§ **Exercise objective**
Each record that follows is to be duplicated exactly, though its pictures are not.

──────────

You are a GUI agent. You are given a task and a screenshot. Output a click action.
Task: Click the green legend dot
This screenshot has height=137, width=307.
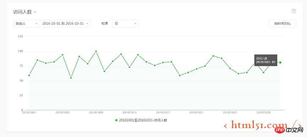(116, 120)
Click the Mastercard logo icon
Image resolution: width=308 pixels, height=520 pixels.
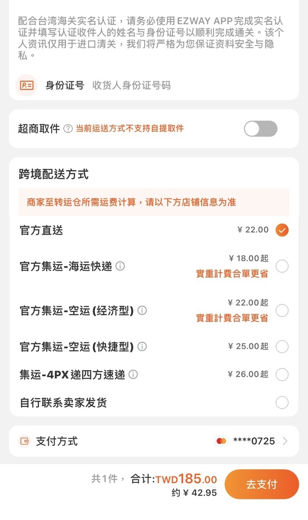(x=221, y=441)
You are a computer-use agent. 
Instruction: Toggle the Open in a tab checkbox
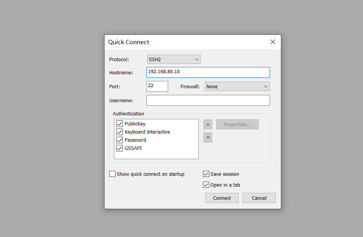(206, 185)
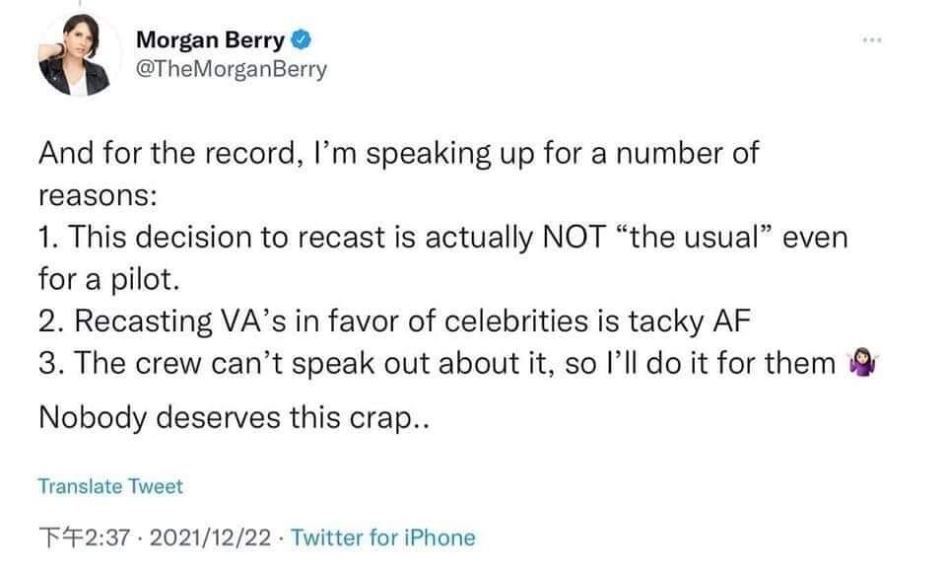Screen dimensions: 946x572
Task: Click the 2021/12/22 date
Action: coord(210,536)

──────────

§ **Output of the exercise**
You are a GUI agent. You are given a task and a screenshot. Output a click action.
Task: Click the green legend dot
This screenshot has height=137, width=307.
(116, 120)
Click the Mastercard logo icon
Image resolution: width=308 pixels, height=520 pixels.
(x=221, y=441)
You are a computer-use agent. 
Instruction: Toggle the Open in a tab checkbox
(206, 185)
Screen dimensions: 946x572
Task: Click the 2021/12/22 date
Action: coord(210,536)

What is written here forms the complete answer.